From FORTRAN 77 to C?

nh2 · ‎12-26-2003

We have a mathematical model written in FORTRAN 77. This model consist for the most part of smallpure functions that uses FPU math library functions heavily(a**b andexp, acos, asin, tanh, cos, sin, divisions). It has been decided that we should re-implement this model and we wonder whether it would be a good idea to translate the code from FORTRAN 77 to C? Would the translation from FORTRAN 77 to C improve the efficiency of the program? Does the version 8.0 of the Intel C/C++ compiler generate any faster code then the version 8.0 of the Intel Visual Fortran compiler? Or would this translation be a waste of time?

Lars Petter Endresen

TimP · ‎12-26-2003

With the 8.0 compiler (IMO), a concerted effort has been made to fix the few situations where the IA32 C compiler has generated more efficient code than Fortran. Those generally involve mixtures of integer and floating point. C, by design, doesn't have the potential of Fortran to optimize exponentiation operations like Fortran a**b. For the other math functions you quote, there is little inherent difference between C and Fortran, but you are likely to need to specify explicitly the float or double versions of the functions, until C99 tgmath has become more widely and efficiently implemented. gcc has better facilities for in-lining math functions than g77, but this difference doesn't carry over to Intel Fortran or to Xeon. The 8.0 IA64 C compiler still has some distance to go to acquire all feasible optimizations already performed by Fortran.

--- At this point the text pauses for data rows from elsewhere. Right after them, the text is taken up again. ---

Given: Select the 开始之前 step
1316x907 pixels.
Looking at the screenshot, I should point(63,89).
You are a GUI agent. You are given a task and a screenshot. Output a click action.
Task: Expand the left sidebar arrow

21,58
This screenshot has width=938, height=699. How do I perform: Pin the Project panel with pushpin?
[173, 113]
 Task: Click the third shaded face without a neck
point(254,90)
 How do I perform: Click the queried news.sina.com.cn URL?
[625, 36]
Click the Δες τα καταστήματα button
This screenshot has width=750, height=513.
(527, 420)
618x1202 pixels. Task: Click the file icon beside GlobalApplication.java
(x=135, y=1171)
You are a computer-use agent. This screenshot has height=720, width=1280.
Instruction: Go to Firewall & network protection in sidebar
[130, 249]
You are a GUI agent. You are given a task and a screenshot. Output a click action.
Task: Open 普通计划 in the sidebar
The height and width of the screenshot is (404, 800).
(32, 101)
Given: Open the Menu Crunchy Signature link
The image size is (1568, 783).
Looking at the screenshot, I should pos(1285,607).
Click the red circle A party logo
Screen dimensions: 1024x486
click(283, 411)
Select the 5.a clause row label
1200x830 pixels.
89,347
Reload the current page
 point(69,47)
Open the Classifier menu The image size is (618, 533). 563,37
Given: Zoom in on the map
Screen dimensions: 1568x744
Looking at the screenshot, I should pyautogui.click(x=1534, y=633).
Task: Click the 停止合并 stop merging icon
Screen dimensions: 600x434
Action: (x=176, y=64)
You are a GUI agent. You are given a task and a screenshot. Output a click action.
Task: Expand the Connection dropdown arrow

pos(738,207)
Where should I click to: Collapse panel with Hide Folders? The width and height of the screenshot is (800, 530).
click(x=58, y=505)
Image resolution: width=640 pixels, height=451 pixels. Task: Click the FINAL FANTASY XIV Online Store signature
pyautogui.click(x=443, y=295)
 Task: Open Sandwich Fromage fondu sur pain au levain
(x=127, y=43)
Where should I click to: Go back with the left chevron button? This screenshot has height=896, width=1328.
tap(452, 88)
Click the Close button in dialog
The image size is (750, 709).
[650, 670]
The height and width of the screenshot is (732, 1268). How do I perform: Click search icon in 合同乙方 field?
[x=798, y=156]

Those math functions depend on parallelization for full efficiency, either the -xN vectorization for Xeon, or the SWP for Itanium. Considerations for in-lining and optimizing them are much the same in C and Fortran.

nh2 · ‎12-26-2003

Thanks for the very interesting information.

"but you are likely to need to specify explicitly the float or double versions of the functions"

By inspecting the number of clock cycles spent inmath functions (using MS C++ 7.1), and by inspecting the assembly dump, it seems to me that:

1) the number of clock cycles is independent of whether the variable is a double or a float, and

2) the assembly call to the math function is not changedif the variable is changed from a double to a float.

Does the Intel version 8.0 of the compilers have math functions that are more efficient for single than double precision?

"C, by design, doesn't have the potential of Fortran to optimize exponentiation operations like Fortran a**b."

I have noticed that rewriting a**0.25 to sqrt(sqrt(a)) had a dramatic effect on the computational time.

How does Fortran optimize exponents? Is it possible to calculate the N'th root a**(1/N) as efficient as sqrt(a)?

TimP · ‎12-27-2003

When you talked about switching to C for better optimization, I had no idea you would choose MSC. I don't believe it has any automatic vectorization or SWP for math functions. It may not have SSE versions of the math functions, in case you are working on IA32 processors. That certainly is not an inherent characteristic of C, but if you are looking for all C compilers to have more processor-specific optimization than most Fortrans, you will be disappointed. It is certainly valid for a compiler to promote math functionarguments to double, in the K&R C fashion, but Intel compilers take advantage of declared precision. That was among the reasons for the introduction of the C standard 14 years ago.

As you noticed, you can't count on Fortran compilers to recognize fractional exponents and optimize them, although it may happen sometimes. **1.5 is another common case where substitution of sqrt() is likely to gain. In-line expansion of small integer powers is expected of good Fortran compilers, although not mandated by any standard.

If you want efficient coding of Nth root, you will likely have to write it out yourself. Cube root is provided, as an extension to the standard, by a few Fortran math libraries.

nh2 · ‎12-27-2003

Thanks again for the very useful help. This is indeed very interesting!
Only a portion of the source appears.